Current Script	OrgLoop Equivalent	Connector	Type
~/.openclaw/scripts/github-activity-feed/poll.sh	@orgloop/connector-github source	GitHub	Poll-based
~/.openclaw/scripts/linear-activity-feed/poll.sh	@orgloop/connector-linear source	Linear	Poll-based
~/.openclaw/scripts/claude-code/notify-openclaw.sh	@orgloop/connector-claude-code source	Claude Code	Hook-based
OpenClaw webhook (POST /hooks/agent)	@orgloop/connector-openclaw target	OpenClaw	Webhook
LaunchAgent plists (cron)	OrgLoop scheduler (built-in)	—	Runtime
Ad-hoc jq filtering	@orgloop/transform-filter + scripts	—	Transform

6.2 MVP Scope

In scope:

• Core runtime: event bus (in-memory + file WAL), router, transform pipeline, logger fan-out
• CLI: init, validate, plan, start, stop, status, logs, test, env, doctor, routes, hook, add, inspect, install-service, service, version
• Connectors: github, linear, claude-code, openclaw, webhook
• Transforms: filter (jq-based), dedup, shell script executor
• Loggers: file (JSONL), console
• Scheduler: poll-based scheduling with configurable intervals
• Checkpoint persistence: file-based
• Config: YAML schema + JSON Schema validation
• Launch prompts: with.prompt_file route property for situational SOPs
• Modules: kind: Module manifest, parameterized templates, orgloop add module
• Webhook server: lightweight HTTP listener for hook-based sources (port 4800)

Out of scope for MVP:

• Workspaces (Tier 2+ concern)
• Distributed runtime / queue backends (NATS, Kafka)
• HTTP API server / orgloop serve (CLI-only for MVP)
• OpenTelemetry logger
• Plugin registry / discovery
• Hot-reload of config changes
• Windows support
• Web dashboard

6.3 Migration Strategy

Philosophy: The existing scripts are bespoke shell scripts that are probably less reliable than OrgLoop will be. There’s no value in a sophisticated shadow/parallel migration — just build the equivalent, test it, and cut over.
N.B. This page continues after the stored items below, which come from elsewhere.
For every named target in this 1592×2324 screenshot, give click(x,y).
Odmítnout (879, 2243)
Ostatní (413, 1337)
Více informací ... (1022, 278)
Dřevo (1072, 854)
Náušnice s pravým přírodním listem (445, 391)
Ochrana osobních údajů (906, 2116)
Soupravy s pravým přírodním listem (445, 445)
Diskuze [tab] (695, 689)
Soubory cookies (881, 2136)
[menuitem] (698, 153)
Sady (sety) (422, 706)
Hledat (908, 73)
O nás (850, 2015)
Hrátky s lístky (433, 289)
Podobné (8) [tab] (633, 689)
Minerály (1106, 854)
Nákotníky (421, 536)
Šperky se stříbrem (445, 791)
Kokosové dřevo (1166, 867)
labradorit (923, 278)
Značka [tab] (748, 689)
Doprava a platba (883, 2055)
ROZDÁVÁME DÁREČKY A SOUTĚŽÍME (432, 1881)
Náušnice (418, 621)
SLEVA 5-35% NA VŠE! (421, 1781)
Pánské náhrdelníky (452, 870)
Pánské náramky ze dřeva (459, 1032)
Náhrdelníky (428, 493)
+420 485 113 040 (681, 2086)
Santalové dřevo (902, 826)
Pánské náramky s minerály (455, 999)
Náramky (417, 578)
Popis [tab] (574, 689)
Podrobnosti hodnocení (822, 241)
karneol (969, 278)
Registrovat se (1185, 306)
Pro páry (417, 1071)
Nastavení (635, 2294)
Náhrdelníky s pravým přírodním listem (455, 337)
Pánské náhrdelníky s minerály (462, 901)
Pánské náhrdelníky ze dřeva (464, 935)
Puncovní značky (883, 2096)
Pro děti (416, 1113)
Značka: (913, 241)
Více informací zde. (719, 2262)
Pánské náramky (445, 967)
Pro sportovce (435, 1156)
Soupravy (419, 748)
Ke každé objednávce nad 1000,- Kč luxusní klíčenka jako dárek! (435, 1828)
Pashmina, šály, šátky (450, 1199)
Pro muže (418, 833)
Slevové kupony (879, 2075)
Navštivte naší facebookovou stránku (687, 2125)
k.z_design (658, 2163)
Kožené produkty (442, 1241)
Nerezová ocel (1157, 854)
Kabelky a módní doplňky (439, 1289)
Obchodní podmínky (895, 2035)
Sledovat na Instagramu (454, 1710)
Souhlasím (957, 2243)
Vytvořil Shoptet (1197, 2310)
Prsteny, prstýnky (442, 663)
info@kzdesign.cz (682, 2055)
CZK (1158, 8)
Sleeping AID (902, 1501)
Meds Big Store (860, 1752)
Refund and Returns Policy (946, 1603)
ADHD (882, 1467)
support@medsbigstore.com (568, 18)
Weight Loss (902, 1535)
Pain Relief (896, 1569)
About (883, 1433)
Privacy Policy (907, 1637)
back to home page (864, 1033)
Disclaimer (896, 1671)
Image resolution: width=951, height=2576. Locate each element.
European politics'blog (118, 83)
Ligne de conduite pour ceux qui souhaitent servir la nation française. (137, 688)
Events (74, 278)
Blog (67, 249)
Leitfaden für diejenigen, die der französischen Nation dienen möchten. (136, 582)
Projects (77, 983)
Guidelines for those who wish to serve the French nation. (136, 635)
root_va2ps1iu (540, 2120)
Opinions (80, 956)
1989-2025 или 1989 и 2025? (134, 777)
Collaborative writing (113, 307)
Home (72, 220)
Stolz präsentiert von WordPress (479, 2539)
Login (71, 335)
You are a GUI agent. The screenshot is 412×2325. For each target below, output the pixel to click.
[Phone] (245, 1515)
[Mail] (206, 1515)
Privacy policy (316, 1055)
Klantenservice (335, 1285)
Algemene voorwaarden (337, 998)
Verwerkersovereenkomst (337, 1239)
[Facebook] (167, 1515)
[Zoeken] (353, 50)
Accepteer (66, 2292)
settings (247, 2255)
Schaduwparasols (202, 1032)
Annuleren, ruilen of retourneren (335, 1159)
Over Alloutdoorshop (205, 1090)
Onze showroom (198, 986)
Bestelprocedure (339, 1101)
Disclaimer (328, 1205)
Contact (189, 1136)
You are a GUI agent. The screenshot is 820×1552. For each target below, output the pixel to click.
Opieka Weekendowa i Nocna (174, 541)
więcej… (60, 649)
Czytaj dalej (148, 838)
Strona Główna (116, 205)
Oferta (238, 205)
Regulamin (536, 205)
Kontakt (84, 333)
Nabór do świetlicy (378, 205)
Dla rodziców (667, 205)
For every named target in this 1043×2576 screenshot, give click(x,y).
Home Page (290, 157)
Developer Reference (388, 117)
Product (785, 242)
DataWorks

One connector at a time.

Approach: Build -> Test -> Cut Over

For each connector (starting with GitHub, then Linear, then Claude Code):

Step 1: Build the connector. Implement the SourceConnector interface for the equivalent functionality. Map the existing script’s API calls, filters, and output format to OrgLoop’s event model.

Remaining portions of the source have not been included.